What about confessions obtained by force which are factually correct. They are a matter of fact and can't be unknown should they be admissable?
How about evidence in criminal trials obtained without the correct search warrants? once again a matter of fact which can't be unknown yet very few would argue they should be admissable

ilovemydogandMrObama · 31/07/2010 12:31

But illegally obtained criminal evidence, am thinking of intercept evidence, isn't automatically inadmissible, so it would make more sense to decide on a case by case basis.

Obviously opening a letter addressed to former spouse that arrived at the marital home is a bit different than breaking into a computer, for instance.
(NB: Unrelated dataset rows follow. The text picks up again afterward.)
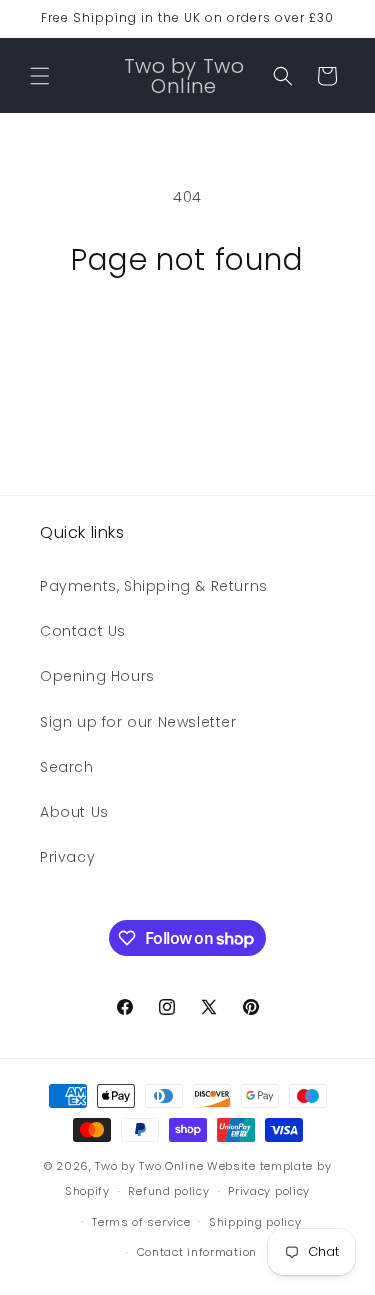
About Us (74, 812)
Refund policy (168, 1191)
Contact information (197, 1252)
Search (67, 767)
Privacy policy (269, 1191)
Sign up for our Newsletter (138, 722)
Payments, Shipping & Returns (154, 586)
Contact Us (83, 631)
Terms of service (141, 1222)
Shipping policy (255, 1222)
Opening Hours (97, 676)
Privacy (67, 857)
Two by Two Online (149, 1166)
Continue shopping (188, 332)
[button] (40, 76)
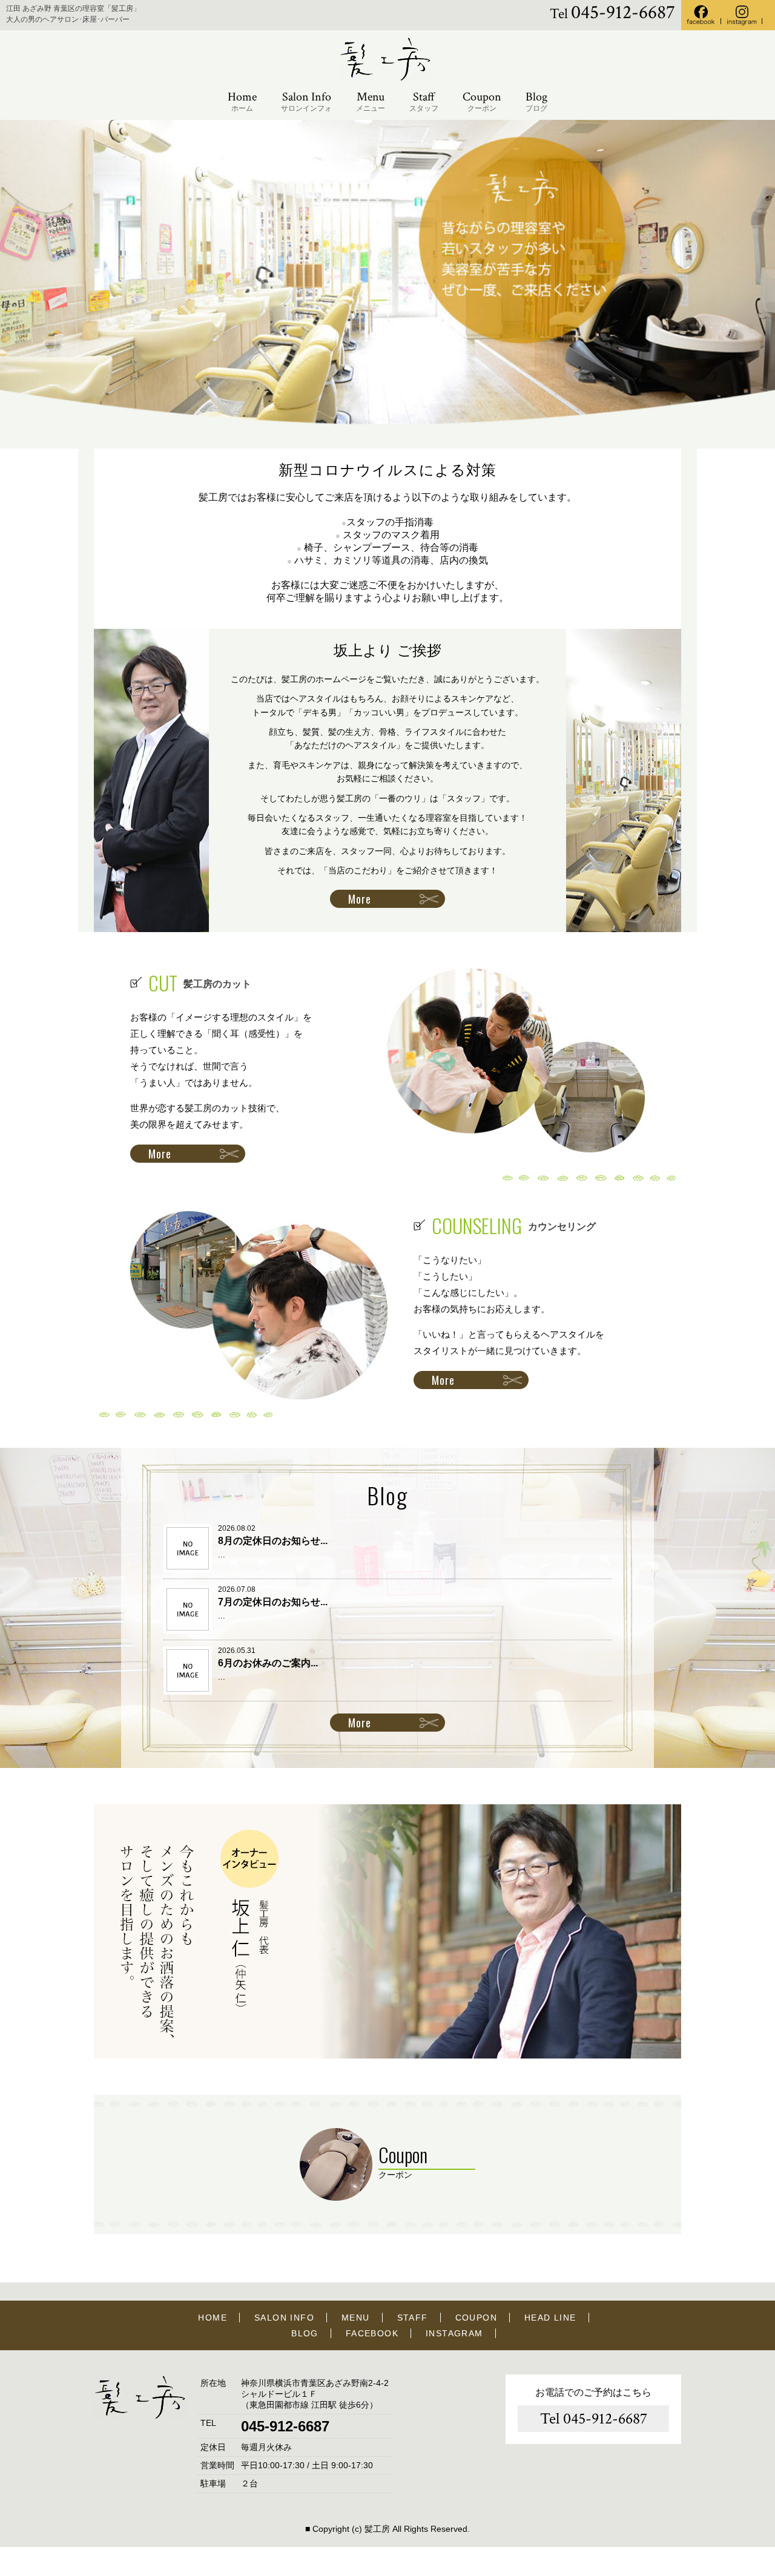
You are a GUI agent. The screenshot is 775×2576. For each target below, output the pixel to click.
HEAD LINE (550, 2317)
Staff (423, 101)
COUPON (476, 2317)
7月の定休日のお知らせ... (273, 1602)
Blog (536, 101)
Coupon (482, 101)
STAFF (412, 2317)
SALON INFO (284, 2317)
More (359, 899)
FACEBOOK (372, 2333)
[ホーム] (387, 79)
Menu (370, 101)
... (221, 1554)
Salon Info (306, 101)
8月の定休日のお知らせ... (273, 1541)
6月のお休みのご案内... (268, 1663)
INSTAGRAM (454, 2333)
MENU (355, 2317)
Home (242, 101)
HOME (212, 2317)
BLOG (304, 2333)
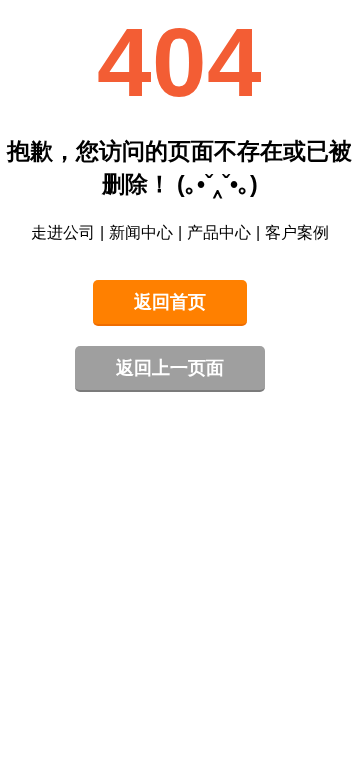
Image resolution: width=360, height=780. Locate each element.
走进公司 (63, 232)
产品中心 (219, 232)
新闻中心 (141, 232)
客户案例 (297, 232)
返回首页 (170, 302)
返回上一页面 (170, 368)
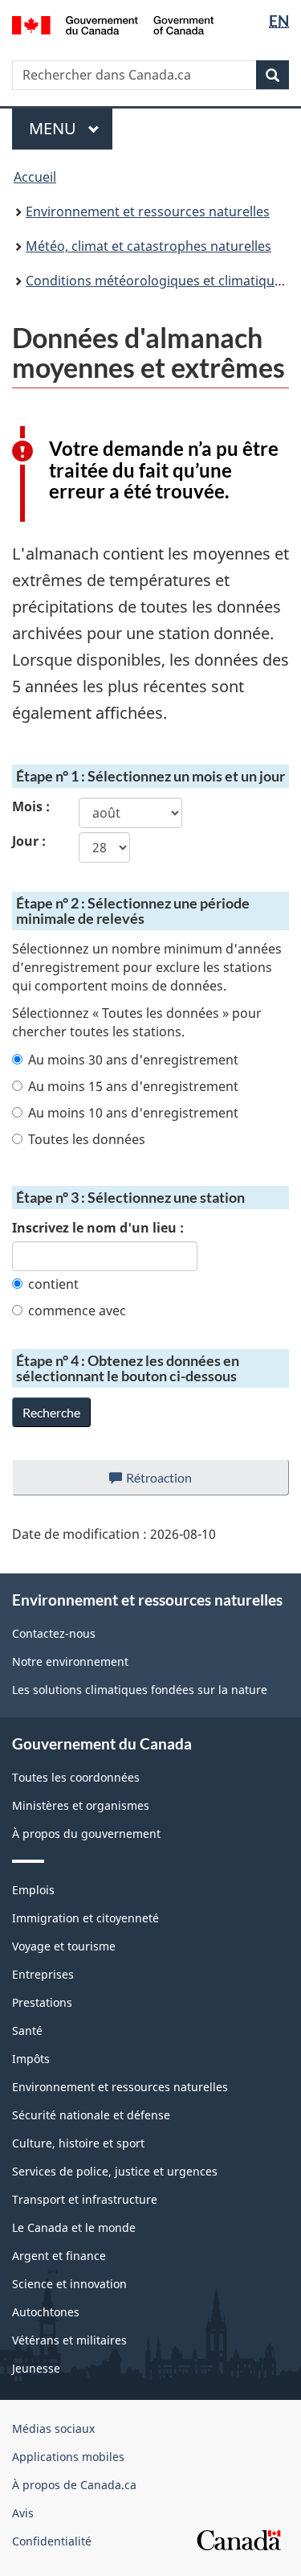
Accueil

I would like to see penalties actually being enforced/prosecuted for non disclosure and perhaps a reverse burden of proof, such as having to explain assets.

Xenia · 01/08/2010 13:19

It could have gone either way. They entered their own computers which their BIL whom out of the goodness of the brothers' hearts they were letting use their computer systems free after he had said your sister will never know the extent of my wealth. The husband should have lost for his own stupidity but actually I think the brothers haven't exactly lost as the information is now with the BIL's lawyer so will not in that sense be unknown.

Anyway was very impractical. Who is going in a divorce case to get a search order in order to get stuff from their spouse? It's just not cost effective unless there is a lot of money at stake. The moral is never marry someone who hides their finances from you and always know 100% about those finances.